Since the tuner couldn't go to full throttle he really tuned almost nothing. I would resolve this and ask for another tune.
 
#14 ·
Well i went there yesterday to check it out they put the new distributor in and pulled it out and went to go not full throttle like 1/4 throttle and dies like u turned the key off....so i jump in it and go in reverse it idles fine and revved it to about 3500 no problems. Put it in drive and shut off...started back and put in drive was good and gave it a bump of gas and it shut off...will sit and idle all day but once under load nope. As far as maf its the oem one.....and i always wondered what the fmu was and finally figured out it had one when he bought it....as far as mods just injectors power dyne and headers . Its just super weird cause it never did what it was doin....the only thing it did before was kinda the same thing it woulf shut off randomly at like say a light or whatever but u could go 1 day or 7 without it doing it.....and i dont want him to keep sinking money in it if they cant figure it out but we just cant take it because of the tune on it after we already put time into the injectors....
But 42s do seem very drastic for 5 lbs of boost.....and thanks guys for the help i know alot of u know a bunch about these motors....
 
#15 ·
is the blow off valve working properly? get that fmu out of there, you didnt really say if you did that or not.

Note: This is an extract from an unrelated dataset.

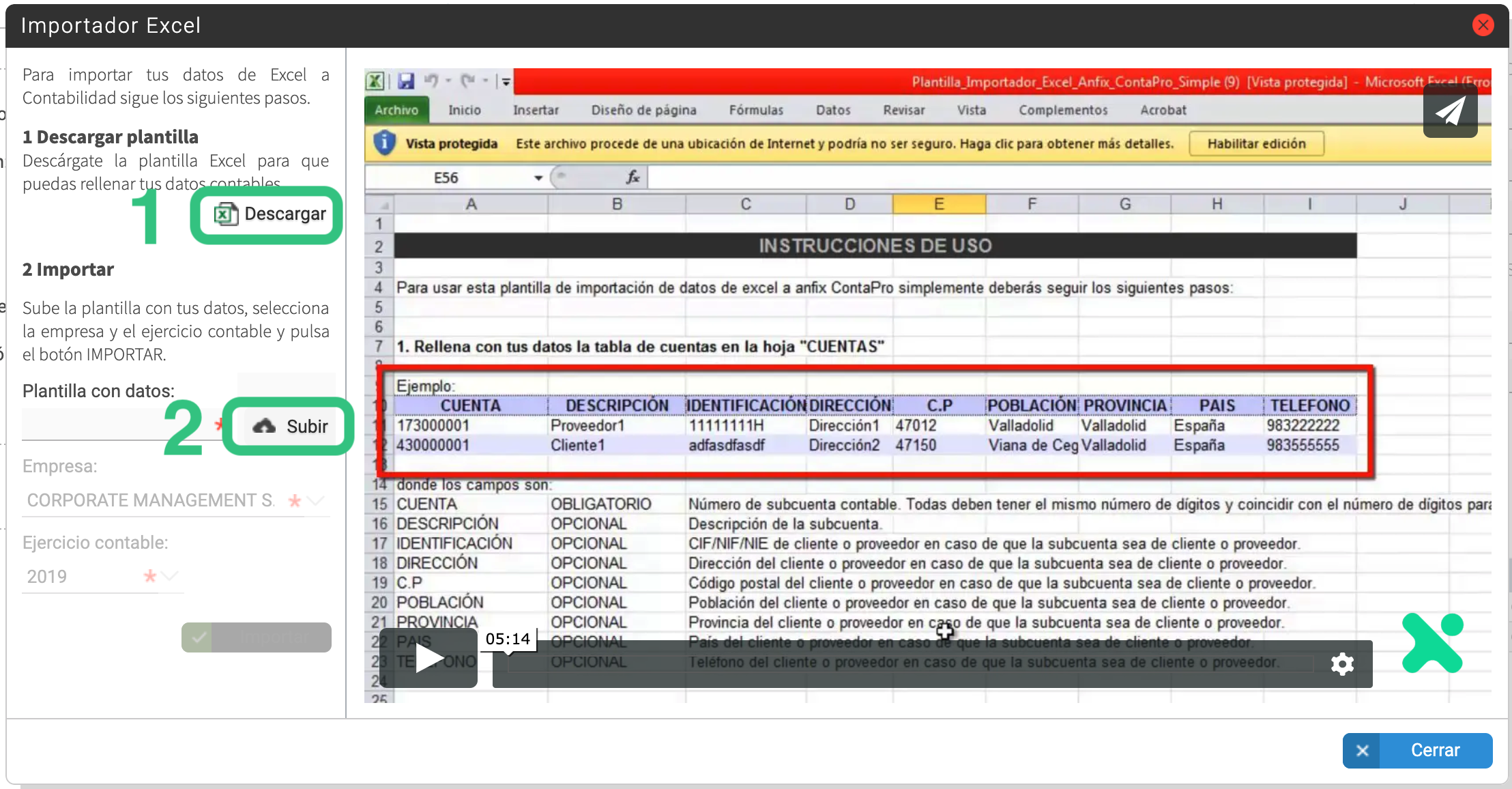The width and height of the screenshot is (1512, 789).
Task: Click the X icon beside Cerrar
Action: tap(1362, 751)
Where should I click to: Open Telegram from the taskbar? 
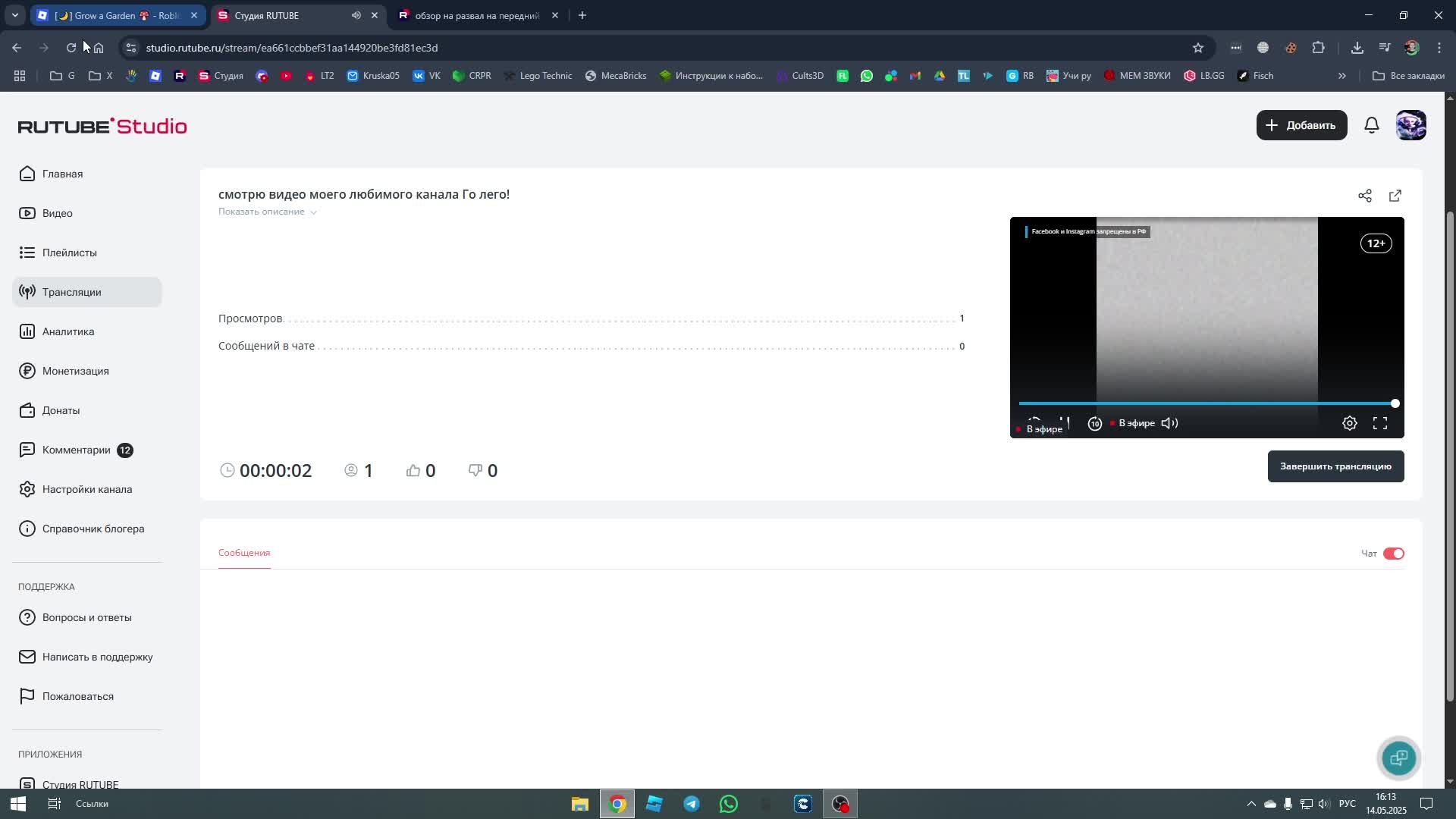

only 5lbs of boost? perhaps those 42's are to big as well? I also didnt think the stock fuel pump in our broncos could handle forced induction fuel needs and thats why folks have upgraded to the walbro pump???
 
#16 ·
Fuel pressure needs to be verified first. First when u rev it at idle and again when it stalls.
 
#22 ·
if it were for my friend I would put the 19's back in and hook back up the FMU. They will take you all the way up to 12#'s of boost with a good 255 inline pump and a 190 in the tank. Stock tune, no chip, pull the spout and set the timing to 16º. Leave the spout out. Then buy an MSD with the timing retard. Set the base timing to 10º and retard dial to 1.25º's per pound of boost. Always run 93 and call it a day.
 
#25 ·
The spout is next to the TFI module. Unplugging the spout takes the computer control out of the timing. Pull it and set to 16 degrees until you get a BTM. Do not reinstall it until timing is back to 10 degrees later down the road. Don't forget to remove any chip the tuner put in the J3 port.
 
#26 ·
This was already mentioned by kemicalburns but I didn't see any response.

Have you verified the fuel pump is maintaining Adequate pressure at WOT?

I had this same problem with a SC 4.6L SVT Thunderbird I had.
I threw all kinds of parts at it until we finally threw a wide band A/F meter on it and had it dynoed to figure out what was going on.

It turned out to be the 255lph fuel pump wasn't keeping enough pressure at WOT. Replaced the fuel pump and the thing ran like a raped ape after that!

Since you are OBDII you shouldn't require any other programming adds so don't waste your money there.

I am having a tendency to agree with a few others here that you may not be using the right shop if they can't tune this thing. They should be able to program your EEC to do pretty much anything you desire.

We did go with 42lb injectors in it. Ran great afterwards but since we discovered the problem post injector change I suspect the 35lb may have been adequate. I didn't want to change back at that point just to find out.

Keep us posted, you have an awesome Bronco there if you don't give up on it.